16 Principal axes and Moments of Inertia#

# import all python add-ons etc that will be needed later on
%matplotlib inline
import numpy as np
import matplotlib.pyplot as plt
from numpy import linalg as LA
plt.rcParams.update({'font.size': 16})  # set font size for plots

16 Introduction#

We can cause any mass, such as a ball or spanner, to spin in any direction whatsoever with respect to itself; spin up, spin down, left, right, or any combination. If we calculate the moment of inertia about each of the axes the mass is spinning, we find that it is always possible to represent the motion and moments as a linear combination of three principal axes, which are intrinsic to the body and are defined by the shape and mass of the body itself. It is not so surprising that we can find a unique set of axes because we know that we can decompose any vector into its basis vectors, for example along the \(x-, y-\), or \(z\)-axes for the unit vectors \(i, j, k\). When decomposing the motion or moments of inertia, if each does not contain components from any of the others, then the axes must be orthogonal and they are the principal axes.

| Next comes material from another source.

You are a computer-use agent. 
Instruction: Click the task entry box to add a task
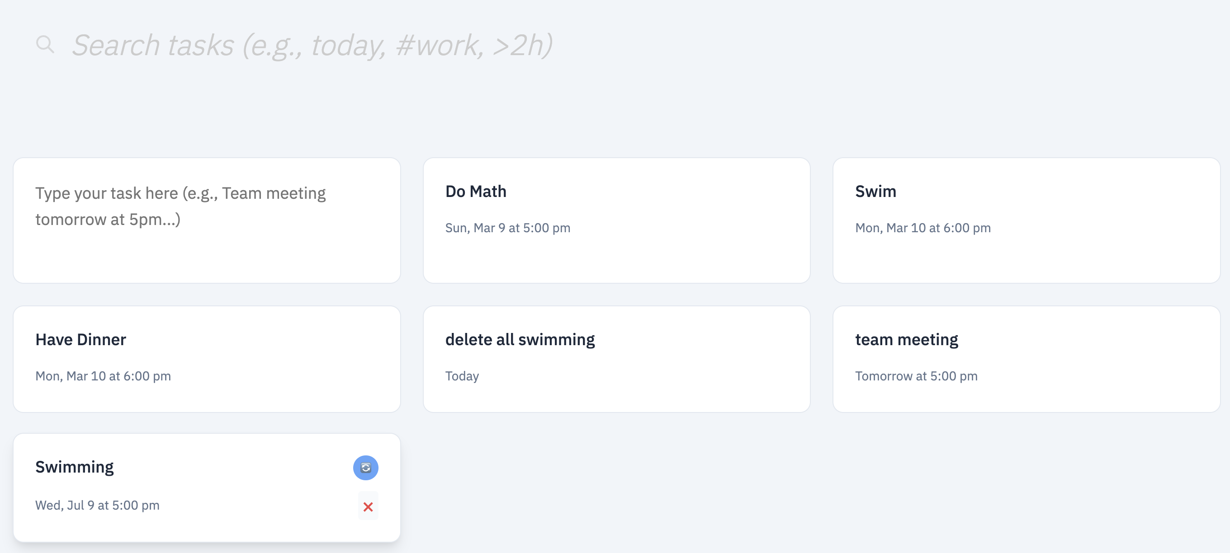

The principal axes about which the body will rotate, are shown in Figure 71; the moment of inertia about axis A will be relatively small, as the girder is long and thin. The moments of inertia about B and C, will be larger than about axis A, but approximately equal to one another because of symmetry. The same arguments apply to a molecule.

Drawing

Figure 71. Principal rotation axes about which moments of inertia are calculated.

It is clear from Figure 71 how to choose the principal axes for the girder, but for an oddly shaped body, which means in practice most molecules this is hard to decide per se. If we were to choose another set of axes at some angle to those shown on the girder, then the moments of inertia would contain terms with contributions from the principal axes to a lesser or greater extent, depending on exactly how these other axes are placed with respect to the body. This would be rather awkward because everyone would have calculated different values for the same body, depending on exactly where the axes are chosen to be. By calculating the principal axes, which are unique to the body considered because angular momentum points in a fixed direction for a given rotational motion, then this ambiguity is removed.

Molecules have discrete masses and Fig. 72 shows the approximate location of the centre of mass of the chloro-mesiylene and propynal molecules together with two of the principal rotation axes; the third is \(90^\mathrm{o}\) to these two and out of the page. In the vapour phase, the molecule rotates about its centre of mass (or gravity) and this may not be situated on an atom. Most of our calculations are aimed at finding these principal axes because molecular properties can be referenced to these. Principal axes are used in different ways by different authors, but only in the sense that \(x, y,\) and \(z\) labels become interchanged, therefore, a convention is adopted to label axes with the largest moment of inertia as the axis C and the smallest as A.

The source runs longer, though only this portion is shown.